Das spanische System wäre in der Schweiz aktuell nicht umsetzbar. Jeder Kanton ist selbst verantwortlich für den Schutz von Opfern von häuslicher Gewalt. Würde der Bund vorgeben, dass ein Fussfesselsystem eingeführt werden müsste, würde dies jeder Kanton anders umsetzen. Und was passiert dann mit einem Täter, sobald er über die Kantonsgrenze geht? Das wäre unklar. Und genau das ist das Problem, wenn die Schweiz keine nationale Strategie gegen häusliche Gewalt hat. Während manche Kantone Täterprogramme, Opferhilfen und geschultes Polizeipersonal vorweisen können, haben andere noch nicht einmal ein Frauen- oder Männerhaus. Das kann nicht sein. Gewalt hört nicht an der Kantonsgrenze auf.
Der Bund hat diesen Monat erstmals eine nationale Kampagne gegen häusliche Gewalt gestartet. Was halten Sie davon?

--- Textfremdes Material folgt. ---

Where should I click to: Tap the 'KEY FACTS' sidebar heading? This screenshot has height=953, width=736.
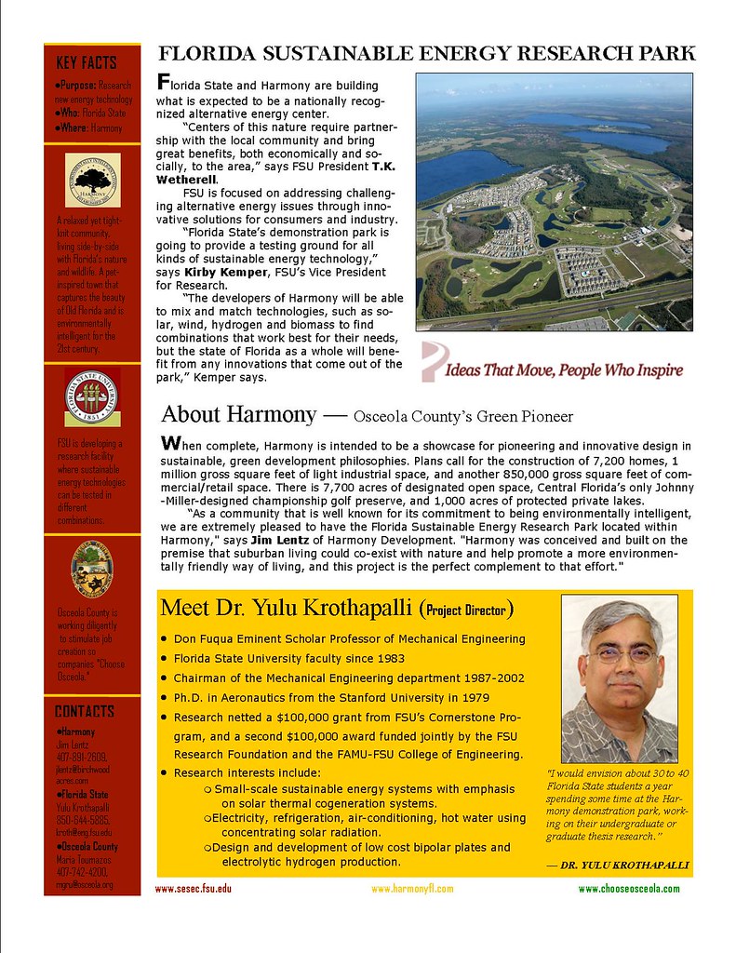pyautogui.click(x=87, y=63)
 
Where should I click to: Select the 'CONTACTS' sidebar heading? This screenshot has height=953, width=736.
pyautogui.click(x=85, y=712)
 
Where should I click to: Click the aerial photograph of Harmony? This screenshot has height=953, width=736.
pyautogui.click(x=554, y=201)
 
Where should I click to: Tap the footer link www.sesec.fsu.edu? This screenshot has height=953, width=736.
pyautogui.click(x=193, y=889)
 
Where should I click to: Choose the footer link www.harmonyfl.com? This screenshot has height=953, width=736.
pyautogui.click(x=411, y=889)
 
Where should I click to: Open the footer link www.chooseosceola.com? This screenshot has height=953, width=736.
pyautogui.click(x=629, y=889)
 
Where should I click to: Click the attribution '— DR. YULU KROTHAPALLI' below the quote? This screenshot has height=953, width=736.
pyautogui.click(x=619, y=866)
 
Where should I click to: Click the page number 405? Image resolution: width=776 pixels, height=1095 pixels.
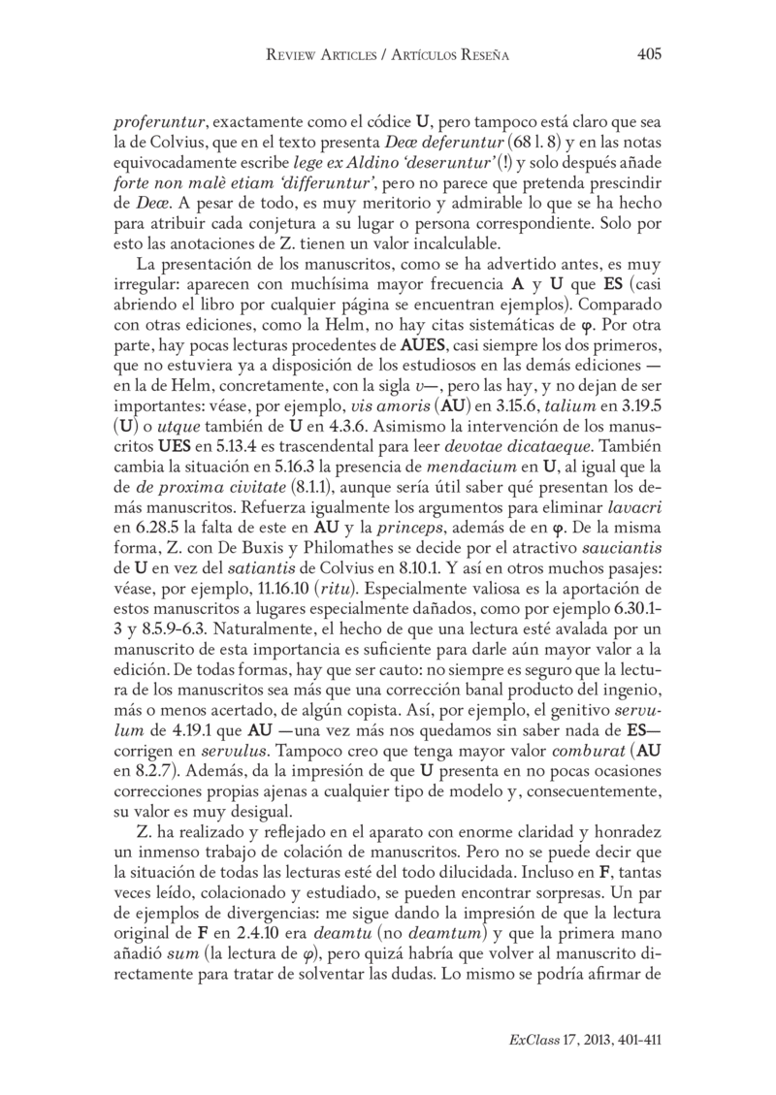pos(648,55)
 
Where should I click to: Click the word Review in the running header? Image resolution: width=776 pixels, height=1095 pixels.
pos(293,56)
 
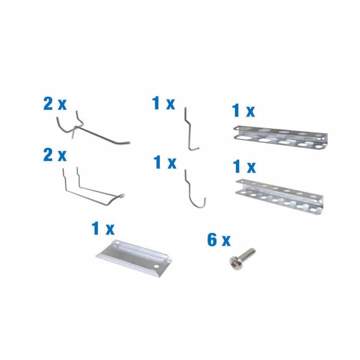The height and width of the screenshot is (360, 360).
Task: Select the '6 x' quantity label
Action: pyautogui.click(x=219, y=240)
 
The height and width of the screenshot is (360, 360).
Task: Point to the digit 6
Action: pyautogui.click(x=212, y=240)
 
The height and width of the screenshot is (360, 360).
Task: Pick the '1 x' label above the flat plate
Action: pyautogui.click(x=103, y=229)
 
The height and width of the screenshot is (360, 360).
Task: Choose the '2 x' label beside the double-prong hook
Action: pyautogui.click(x=55, y=156)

Das ist ein wichtiger Schritt, aber es ist noch lange nicht genug. Ich vergleiche das jeweils mit vor etwa 30 Jahren, als die Schweiz sehr viele Verkehrstote verzeichnete. Damals hat man sich auf Bundesebene entschieden, dagegen vorzugehen. Man hat in neue Gesetze, in Präventionskampagnen, in Technologie investiert. Mit dem Ergebnis, dass die Anzahl Verkehrstote massiv gesenkt werden konnte. Der Wille war da, die Situation zu verbessern.
Bei häuslicher Gewalt scheint der politische Wille also nicht da zu sein?
Offenbar nicht. Obwohl sich die Schweiz mit der Ratifizierung der Istanbul-Konvention 2018 verpflichtet hat, Frauen vor häuslicher und sexualisierter Gewalt zu schützen, reicht das bisherige Engagement nicht aus. Es braucht deutlich mehr Ressourcen: für Frauenhäuser, für professionelle Fachstellen, für die Arbeit mit Tätern und für Präventionsprogramme, die idealerweise bereits in der Schule beginnen. Vor allem aber benötigen wir eine nationale Strategie gegen häusliche Gewalt.